O Brasil é um país cuja política foi distorcida. Os cidadãos não sabem de sua importância nas decisões tomadas para a nação. Não sabem que são seres naturalmente políticos. Talvez, depois do passo para trás dado em relação às passagens e ao adiamento da votação da PEC 37 por nossos representantes, isso tenha ficado um pouco mais claro. O problema, ainda, é que existe uma classe dominando essa informação, esse poder de dar direções.

A verdade é que todos os brasileiros tem o mesmo inimigo: a falta de informação – o que abrange o ensino e a verdade.

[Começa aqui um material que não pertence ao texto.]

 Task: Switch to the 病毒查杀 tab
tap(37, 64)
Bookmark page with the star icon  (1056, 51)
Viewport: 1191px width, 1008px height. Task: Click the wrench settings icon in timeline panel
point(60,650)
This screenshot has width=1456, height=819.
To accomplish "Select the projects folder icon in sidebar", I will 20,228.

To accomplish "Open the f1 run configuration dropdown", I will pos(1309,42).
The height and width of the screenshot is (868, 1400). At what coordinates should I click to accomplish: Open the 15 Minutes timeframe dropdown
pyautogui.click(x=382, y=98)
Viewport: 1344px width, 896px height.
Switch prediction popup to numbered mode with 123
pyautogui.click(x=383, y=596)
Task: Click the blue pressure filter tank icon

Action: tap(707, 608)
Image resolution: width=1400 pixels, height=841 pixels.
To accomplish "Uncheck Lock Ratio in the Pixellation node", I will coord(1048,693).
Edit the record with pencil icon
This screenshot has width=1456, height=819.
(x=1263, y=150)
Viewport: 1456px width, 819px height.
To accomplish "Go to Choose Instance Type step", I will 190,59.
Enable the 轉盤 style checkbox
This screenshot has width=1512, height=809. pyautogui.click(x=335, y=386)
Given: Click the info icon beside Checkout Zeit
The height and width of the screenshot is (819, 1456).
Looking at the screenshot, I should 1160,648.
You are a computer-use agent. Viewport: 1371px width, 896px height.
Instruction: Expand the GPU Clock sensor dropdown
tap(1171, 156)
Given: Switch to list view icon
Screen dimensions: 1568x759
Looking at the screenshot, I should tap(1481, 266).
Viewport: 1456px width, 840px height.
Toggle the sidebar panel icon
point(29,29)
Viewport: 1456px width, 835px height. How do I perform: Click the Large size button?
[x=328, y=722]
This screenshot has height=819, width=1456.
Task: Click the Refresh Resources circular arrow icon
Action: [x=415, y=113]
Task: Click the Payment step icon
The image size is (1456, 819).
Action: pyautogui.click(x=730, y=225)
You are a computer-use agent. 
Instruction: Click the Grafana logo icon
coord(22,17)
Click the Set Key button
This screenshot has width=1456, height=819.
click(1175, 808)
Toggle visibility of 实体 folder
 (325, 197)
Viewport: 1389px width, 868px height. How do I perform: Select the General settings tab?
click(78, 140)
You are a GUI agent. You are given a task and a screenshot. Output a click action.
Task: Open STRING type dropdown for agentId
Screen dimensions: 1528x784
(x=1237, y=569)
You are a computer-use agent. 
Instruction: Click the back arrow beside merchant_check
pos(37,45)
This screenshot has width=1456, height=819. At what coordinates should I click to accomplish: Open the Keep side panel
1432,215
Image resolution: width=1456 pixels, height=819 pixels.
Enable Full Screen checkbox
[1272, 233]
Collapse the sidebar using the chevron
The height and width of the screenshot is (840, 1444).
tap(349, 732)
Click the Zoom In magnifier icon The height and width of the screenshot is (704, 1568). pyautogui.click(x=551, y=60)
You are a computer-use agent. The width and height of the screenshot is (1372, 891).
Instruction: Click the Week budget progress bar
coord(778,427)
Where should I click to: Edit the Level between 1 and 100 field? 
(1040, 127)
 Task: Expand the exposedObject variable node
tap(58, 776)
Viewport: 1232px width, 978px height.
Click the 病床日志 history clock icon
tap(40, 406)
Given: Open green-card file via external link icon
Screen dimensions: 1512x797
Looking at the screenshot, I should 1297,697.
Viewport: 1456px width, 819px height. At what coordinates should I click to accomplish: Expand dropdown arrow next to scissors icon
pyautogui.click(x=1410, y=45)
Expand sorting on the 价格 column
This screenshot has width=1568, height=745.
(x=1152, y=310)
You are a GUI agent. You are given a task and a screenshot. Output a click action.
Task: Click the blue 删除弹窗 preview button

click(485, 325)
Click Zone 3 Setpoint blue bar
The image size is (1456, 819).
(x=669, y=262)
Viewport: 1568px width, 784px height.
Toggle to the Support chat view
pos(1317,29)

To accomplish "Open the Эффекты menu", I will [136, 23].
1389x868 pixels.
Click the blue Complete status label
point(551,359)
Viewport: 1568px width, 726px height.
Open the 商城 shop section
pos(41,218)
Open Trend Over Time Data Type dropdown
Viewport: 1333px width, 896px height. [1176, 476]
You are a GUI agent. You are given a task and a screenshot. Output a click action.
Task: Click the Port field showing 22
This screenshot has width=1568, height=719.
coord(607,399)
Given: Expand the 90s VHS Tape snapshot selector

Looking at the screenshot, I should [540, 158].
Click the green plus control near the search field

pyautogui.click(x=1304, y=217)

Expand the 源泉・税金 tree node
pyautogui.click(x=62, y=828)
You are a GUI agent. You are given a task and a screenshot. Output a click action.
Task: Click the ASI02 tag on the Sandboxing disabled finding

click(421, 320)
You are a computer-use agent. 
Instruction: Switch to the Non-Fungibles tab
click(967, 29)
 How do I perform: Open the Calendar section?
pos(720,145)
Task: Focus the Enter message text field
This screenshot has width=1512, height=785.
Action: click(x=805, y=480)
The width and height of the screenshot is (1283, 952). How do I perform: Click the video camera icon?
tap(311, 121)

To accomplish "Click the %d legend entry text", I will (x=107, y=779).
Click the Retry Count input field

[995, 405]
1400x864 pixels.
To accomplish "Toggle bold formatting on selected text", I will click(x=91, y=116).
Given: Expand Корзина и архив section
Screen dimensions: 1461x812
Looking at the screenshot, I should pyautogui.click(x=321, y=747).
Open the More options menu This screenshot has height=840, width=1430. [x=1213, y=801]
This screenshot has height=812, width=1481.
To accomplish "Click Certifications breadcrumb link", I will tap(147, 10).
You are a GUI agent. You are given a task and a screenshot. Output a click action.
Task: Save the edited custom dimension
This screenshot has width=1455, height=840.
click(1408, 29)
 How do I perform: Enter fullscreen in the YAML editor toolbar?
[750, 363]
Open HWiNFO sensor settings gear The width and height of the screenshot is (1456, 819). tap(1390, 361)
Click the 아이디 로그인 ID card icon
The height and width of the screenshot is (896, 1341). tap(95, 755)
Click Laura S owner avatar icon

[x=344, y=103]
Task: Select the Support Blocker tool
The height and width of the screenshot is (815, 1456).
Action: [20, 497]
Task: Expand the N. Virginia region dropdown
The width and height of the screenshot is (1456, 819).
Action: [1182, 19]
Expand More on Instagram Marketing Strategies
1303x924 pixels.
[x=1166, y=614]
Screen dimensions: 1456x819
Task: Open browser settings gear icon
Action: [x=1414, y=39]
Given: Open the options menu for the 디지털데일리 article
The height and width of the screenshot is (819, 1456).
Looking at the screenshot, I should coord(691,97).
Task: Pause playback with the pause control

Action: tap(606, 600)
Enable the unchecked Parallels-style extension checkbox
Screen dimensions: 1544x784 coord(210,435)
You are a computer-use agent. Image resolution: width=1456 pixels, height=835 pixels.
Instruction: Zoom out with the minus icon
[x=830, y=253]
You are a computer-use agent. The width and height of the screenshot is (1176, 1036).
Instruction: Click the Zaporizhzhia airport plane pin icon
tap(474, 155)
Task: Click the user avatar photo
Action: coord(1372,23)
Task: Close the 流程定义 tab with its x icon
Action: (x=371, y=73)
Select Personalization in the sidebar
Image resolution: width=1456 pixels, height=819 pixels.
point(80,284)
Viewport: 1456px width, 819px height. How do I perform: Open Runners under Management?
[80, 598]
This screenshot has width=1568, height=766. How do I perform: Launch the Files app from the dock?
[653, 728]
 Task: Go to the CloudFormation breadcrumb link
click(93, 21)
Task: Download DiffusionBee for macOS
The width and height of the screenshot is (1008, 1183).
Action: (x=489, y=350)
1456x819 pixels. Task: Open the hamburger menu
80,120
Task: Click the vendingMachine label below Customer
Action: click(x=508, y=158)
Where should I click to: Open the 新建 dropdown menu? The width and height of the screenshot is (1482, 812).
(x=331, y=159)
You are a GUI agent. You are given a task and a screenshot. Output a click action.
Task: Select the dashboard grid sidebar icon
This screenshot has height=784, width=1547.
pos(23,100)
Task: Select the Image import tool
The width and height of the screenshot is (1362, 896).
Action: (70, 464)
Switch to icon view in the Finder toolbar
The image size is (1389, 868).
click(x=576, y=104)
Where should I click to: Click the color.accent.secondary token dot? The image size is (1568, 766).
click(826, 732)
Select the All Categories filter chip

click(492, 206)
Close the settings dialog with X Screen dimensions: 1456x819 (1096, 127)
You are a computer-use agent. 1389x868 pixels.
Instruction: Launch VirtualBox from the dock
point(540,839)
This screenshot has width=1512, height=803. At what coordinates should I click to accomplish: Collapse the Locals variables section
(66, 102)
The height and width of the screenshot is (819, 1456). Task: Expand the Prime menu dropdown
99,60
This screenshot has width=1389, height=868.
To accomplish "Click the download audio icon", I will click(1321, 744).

Na arena, Katniss Everdeen só percebeu que seu foco estava nas pessoas erradas quando outras tantas já haviam morrido. Ao se dar conta de sua real missão, a adolescente tomou uma atitude de coragem e explodiu aquele campo de energia que prendia os tributos em uma jaula mortífera, gerava a inimizade, o desprezo e o ódio, principais responsáveis pelo atraso na vitória contra a Capital, o sistema.

E nós, brasileiros?

Queremos tudo, mas não sabemos nada. Como seguir em frente? (Avenida Paulista)

É hora de parar com a frescura de antipartidarismo – o PSOL foi aliado do Movimento Passe Livre desde o primeiro protesto contra o aumento da passagem. É hora de parar de criticar as massas. Se elas estão com o foco errado, é porque não foram ensinadas.

Meu posicionamento é de que o povo brasileiro não pode ser cobrado por aquilo que não conhece, e, infelizmente, a maioria das pessoas está alienada pela mídia que comanda o nosso país. Esse momento deve ser de solidariedade, de enxergar as lacunas na criação do seu compatriota e se esforçar para mostrar aquilo que ele não consegue ver. É só através da informação que o principal objetivo será atingido.

Existe uma causa, que tem várias ramificações. Causas que não serão resolvidas com um impeachment de Dilma Rousseff ou com a votação de Joaquim Barbosa a presidente do país. Calma, lá!

Não seja tão de direita, nem tão de esquerda, sem antes saber o que cada um significa. Se não conhece, não fale.

Lembre-se que o gigante acordou de um pesadelo. Não tente aliviar o sentimento ruim de modo apenas momentâneo.

Eu ainda estou na luta, ciente de que existe uma causa e de que ainda dá para mudar muitas coisas.